Я попал в Страну дураков. Не удивительно, что клановые частенько возвращаются с пустыми руками. Когда тебе начинают насиловать мозг миллиардными дробями, он взрывается и отказывается понимать происходящее. Уголек, глядя на меня, улыбалась. Шурка тоже улыбался, и только Дизель сосредоточенно водил глазами по бескрайним просторам полей. Вот с ним я готов идти хоть к самосадам, хоть садомазам, хоть в разведку.

Дорога тянулась по прямой, пейзажи по сторонам не менялись, говорить не хотелось. Жара давила на голову, на плечи.
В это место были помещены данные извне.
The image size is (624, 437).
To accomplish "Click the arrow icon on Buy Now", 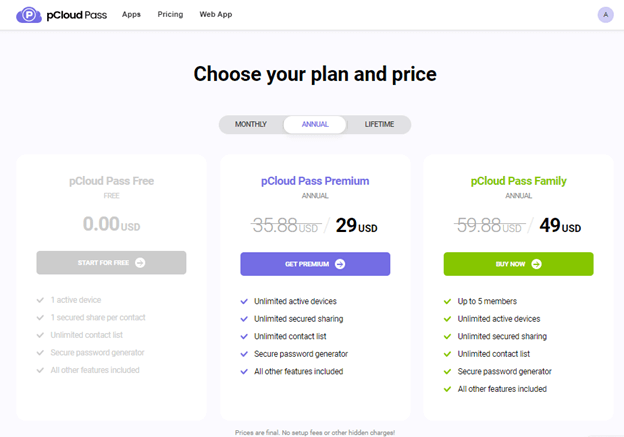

Одинокие облака в небе никак не могли встретиться и соединиться в одну большую тучу, чтобы напоить землю влагой и дать раскалённому воздуху остыть.

— А что вы делали так далеко от деревни? — спросил коротышей Шурка.

— Мы были в дозоре, — сообщил первый.

— Ждали, не появятся ли клановые, — добавил второй.

— Тогда бы мы вернулись в деревню и сообщили о набеге.

— Но клановые не пришли.

— Мы уже собирались возвращаться.

— Но тут появились вы.

— Мы смотрели на вас и думали: кто вы?

— Вы не такие, как все, вы другие.

— Поэтому мы не испугались.

— И решили проводить вас к старейшине.

Шурка уже был не рад, что заговорил с самосадами. Он отвернулся, делая вид, что разглядывает камень на обочине, а я наоборот заинтересовался.

— Почему вы решили оставить дозор?

— Клановые приходят только утром, — сказал первый.

— И никогда днём, — уточнил второй.

— И уж тем более вечером.

— Иначе они не успеют вернуться до темноты.

— Можете говорить не по очереди? — попросил я.

— Как это?

— Кто-то один!

Коротыши переглянулись. Первый кивнул, второй выпятил грудь.

— Я буду говорить. Спрашивайте, уважаемый господин Соло.